Entries taken from a collection
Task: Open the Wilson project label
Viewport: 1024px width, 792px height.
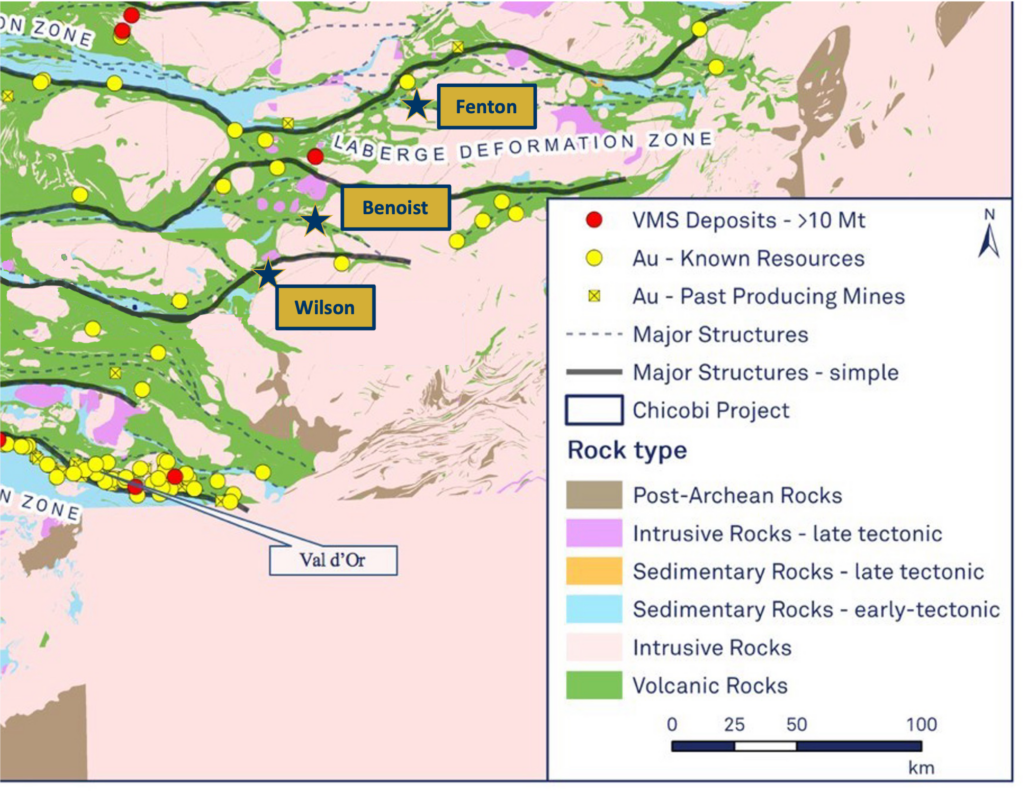Action: pyautogui.click(x=325, y=307)
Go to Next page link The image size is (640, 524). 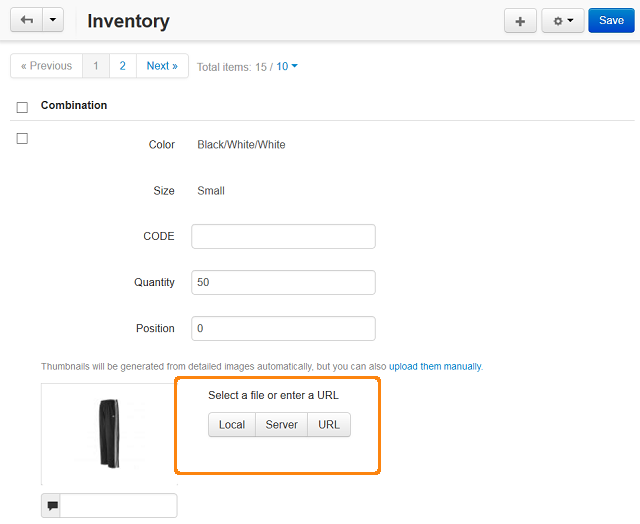(162, 66)
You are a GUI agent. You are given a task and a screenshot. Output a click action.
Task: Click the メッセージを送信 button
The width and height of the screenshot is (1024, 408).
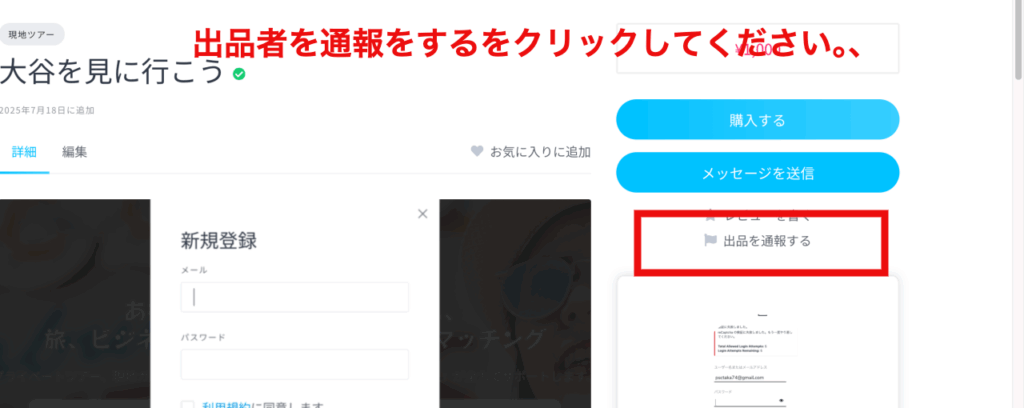tap(758, 172)
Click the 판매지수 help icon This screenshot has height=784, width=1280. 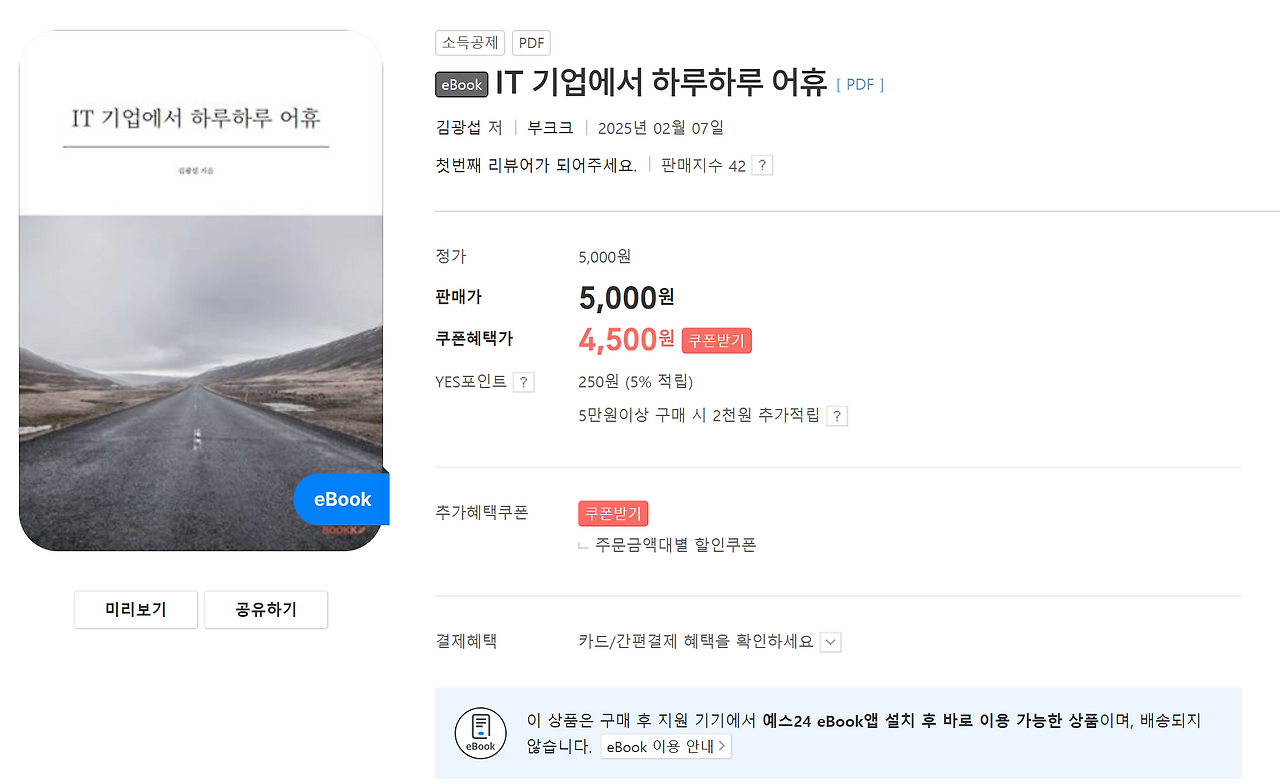(761, 165)
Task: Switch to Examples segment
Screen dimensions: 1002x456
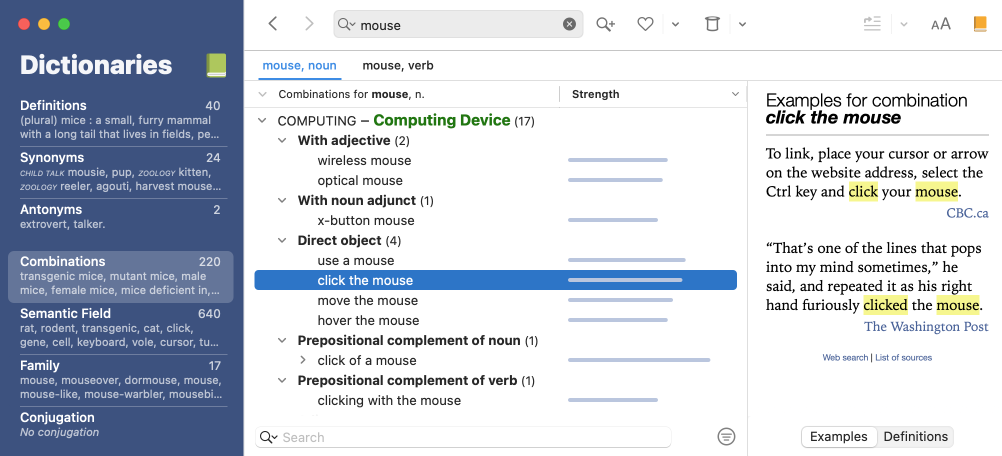Action: 838,436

| Assigned task |
Your answer must be the lines from the one holding "Task: Switch to Examples segment" through the final line of the records above, exactly as written and without any pictures.

| Exercise result |
Task: Switch to Examples segment
Screen dimensions: 1002x456
Action: 838,436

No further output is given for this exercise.